◆ EXERCISE REQUIREMENTS: Please find all lines containing "computer" in the listing below and copy them.

━━━ RECORDS SHOWN

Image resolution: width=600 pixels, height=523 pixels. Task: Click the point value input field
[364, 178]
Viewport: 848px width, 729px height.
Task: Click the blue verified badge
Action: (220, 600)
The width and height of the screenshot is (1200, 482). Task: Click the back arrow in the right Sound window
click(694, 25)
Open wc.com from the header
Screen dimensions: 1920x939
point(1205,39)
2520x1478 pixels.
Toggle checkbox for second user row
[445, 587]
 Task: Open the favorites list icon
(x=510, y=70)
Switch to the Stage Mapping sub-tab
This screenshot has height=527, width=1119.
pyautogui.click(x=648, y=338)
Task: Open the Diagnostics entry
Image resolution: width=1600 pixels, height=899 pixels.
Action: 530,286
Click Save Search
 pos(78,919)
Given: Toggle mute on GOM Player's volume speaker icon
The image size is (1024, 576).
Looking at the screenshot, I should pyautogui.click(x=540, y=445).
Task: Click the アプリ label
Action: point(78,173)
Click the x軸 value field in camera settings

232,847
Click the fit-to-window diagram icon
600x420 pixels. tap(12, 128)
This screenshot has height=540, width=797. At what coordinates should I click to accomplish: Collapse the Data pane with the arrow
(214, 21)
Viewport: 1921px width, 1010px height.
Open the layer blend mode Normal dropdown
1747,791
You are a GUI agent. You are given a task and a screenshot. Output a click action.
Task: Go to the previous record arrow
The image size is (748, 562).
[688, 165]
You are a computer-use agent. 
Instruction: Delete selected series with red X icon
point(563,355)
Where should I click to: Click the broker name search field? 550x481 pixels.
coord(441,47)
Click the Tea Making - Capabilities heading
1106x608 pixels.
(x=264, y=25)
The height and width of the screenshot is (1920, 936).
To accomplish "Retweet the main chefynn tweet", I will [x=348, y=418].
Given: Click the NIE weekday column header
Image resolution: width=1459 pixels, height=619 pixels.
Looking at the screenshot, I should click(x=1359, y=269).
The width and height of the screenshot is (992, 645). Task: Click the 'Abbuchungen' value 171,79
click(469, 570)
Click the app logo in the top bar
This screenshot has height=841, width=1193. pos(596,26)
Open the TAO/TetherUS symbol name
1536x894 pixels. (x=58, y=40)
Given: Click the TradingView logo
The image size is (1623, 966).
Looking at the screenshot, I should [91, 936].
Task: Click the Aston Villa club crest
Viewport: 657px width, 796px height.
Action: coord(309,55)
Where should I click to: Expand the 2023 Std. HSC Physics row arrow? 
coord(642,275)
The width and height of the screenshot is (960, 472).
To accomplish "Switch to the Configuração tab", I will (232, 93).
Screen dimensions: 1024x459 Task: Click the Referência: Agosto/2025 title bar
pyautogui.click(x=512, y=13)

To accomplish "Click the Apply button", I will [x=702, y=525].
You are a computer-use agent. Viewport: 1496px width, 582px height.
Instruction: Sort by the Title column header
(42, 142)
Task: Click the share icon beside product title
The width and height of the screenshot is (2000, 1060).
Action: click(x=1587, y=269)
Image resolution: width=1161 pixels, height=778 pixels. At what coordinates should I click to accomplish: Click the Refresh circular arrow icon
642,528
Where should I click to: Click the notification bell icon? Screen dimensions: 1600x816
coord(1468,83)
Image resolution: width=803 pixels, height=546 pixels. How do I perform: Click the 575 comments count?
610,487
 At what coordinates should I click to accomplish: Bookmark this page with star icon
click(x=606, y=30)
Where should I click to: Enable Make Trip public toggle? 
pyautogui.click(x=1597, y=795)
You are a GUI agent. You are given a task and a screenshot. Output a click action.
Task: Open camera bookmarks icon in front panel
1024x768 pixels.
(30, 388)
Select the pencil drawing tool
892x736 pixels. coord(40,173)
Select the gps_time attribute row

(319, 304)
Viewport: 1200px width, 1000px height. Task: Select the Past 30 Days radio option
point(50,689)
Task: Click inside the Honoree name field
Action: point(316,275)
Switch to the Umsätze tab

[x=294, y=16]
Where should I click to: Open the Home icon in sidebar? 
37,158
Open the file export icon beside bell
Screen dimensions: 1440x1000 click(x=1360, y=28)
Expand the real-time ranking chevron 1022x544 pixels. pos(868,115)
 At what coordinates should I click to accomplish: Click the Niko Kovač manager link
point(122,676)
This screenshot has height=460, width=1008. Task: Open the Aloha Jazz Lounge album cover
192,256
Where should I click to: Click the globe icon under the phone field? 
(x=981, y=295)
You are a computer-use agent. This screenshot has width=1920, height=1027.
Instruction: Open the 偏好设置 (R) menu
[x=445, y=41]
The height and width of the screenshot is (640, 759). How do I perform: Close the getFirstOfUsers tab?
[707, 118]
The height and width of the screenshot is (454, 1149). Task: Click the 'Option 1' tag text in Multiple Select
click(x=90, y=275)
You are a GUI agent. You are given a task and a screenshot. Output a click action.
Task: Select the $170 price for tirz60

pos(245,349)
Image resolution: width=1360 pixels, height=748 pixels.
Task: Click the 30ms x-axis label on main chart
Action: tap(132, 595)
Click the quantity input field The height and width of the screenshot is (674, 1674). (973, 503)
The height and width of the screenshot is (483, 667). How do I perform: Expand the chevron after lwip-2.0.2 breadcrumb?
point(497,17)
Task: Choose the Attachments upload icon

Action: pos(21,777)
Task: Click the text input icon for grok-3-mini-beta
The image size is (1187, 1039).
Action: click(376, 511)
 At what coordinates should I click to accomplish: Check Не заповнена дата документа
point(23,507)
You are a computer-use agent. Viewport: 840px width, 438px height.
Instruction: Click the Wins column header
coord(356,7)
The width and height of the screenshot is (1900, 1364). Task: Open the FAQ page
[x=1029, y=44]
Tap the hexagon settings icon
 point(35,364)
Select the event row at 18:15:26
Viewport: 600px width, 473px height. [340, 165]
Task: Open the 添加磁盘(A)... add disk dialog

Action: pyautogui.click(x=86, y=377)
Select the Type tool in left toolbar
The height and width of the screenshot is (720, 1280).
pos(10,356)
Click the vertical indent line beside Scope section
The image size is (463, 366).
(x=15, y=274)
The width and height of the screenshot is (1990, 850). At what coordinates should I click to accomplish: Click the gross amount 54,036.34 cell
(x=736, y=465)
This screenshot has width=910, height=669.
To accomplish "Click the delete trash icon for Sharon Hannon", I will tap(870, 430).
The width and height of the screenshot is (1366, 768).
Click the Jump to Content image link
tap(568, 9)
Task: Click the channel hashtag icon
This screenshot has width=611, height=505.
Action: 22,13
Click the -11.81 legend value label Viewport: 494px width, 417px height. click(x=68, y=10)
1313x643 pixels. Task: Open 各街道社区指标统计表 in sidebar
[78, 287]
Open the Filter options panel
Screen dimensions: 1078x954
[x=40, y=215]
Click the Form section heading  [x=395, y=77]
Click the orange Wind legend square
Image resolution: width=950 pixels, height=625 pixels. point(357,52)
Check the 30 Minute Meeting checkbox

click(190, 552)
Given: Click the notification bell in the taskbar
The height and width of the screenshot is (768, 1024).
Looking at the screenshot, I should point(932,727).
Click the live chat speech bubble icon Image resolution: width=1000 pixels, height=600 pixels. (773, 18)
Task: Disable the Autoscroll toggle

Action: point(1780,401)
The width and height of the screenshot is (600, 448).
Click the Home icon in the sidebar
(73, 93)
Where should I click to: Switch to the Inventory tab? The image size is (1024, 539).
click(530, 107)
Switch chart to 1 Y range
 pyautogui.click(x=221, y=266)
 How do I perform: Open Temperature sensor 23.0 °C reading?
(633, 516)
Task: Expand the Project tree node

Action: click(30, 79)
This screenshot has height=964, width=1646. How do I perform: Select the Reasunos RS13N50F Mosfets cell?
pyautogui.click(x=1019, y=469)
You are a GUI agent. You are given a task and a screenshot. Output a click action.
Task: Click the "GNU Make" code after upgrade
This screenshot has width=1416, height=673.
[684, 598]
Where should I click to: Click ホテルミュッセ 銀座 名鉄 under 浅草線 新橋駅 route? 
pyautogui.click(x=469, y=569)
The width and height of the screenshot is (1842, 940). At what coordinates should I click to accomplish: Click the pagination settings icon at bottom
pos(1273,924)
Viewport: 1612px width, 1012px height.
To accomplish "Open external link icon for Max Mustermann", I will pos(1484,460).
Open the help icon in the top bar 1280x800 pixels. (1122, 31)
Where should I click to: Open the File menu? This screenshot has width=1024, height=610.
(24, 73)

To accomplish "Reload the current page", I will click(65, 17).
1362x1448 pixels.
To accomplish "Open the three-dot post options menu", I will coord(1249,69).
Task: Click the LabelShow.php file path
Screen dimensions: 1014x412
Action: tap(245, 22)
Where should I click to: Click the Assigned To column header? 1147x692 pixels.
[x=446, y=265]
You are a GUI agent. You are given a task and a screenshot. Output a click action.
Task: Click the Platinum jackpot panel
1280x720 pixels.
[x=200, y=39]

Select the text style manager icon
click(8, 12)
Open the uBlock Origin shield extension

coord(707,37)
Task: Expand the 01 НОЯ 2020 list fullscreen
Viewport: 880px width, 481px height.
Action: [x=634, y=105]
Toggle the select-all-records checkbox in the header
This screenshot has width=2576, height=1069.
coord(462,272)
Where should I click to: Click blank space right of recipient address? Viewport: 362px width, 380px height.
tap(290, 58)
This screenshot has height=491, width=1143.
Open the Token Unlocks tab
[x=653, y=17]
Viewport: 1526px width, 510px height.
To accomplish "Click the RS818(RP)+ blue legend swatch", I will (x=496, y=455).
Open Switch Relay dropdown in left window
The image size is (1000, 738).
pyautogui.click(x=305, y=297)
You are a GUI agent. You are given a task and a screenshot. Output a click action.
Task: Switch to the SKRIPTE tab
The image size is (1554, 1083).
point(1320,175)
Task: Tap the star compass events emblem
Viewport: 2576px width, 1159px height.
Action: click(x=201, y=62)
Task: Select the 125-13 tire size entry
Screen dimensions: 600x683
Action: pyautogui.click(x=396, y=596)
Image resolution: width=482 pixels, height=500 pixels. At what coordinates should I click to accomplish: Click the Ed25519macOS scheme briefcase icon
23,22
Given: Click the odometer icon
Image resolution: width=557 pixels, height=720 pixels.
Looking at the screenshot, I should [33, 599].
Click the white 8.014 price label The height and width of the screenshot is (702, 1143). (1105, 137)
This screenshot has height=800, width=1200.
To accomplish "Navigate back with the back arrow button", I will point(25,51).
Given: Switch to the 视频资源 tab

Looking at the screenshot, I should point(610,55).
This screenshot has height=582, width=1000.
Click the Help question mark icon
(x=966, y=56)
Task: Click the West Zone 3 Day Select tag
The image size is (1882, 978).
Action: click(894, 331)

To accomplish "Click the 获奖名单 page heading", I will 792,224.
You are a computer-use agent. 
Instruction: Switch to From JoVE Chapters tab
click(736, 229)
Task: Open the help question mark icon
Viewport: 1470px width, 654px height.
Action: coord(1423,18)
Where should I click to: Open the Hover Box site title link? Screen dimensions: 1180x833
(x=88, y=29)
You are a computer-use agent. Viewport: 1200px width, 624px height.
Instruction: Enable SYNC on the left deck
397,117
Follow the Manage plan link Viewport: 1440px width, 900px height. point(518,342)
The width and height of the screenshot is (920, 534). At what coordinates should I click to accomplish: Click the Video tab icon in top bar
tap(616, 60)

━━━━━━

◆ COMPLETED TASK:
You are a computer-use agent. 
You are a computer-use agent. Viewport: 1496px width, 582px height.
You are a computer-use agent. This screenshot has width=1920, height=1027.
You are a computer-use agent. Viewport: 840px width, 438px height.
You are a computer-use agent. 
You are a computer-use agent. Viewport: 1200px width, 624px height.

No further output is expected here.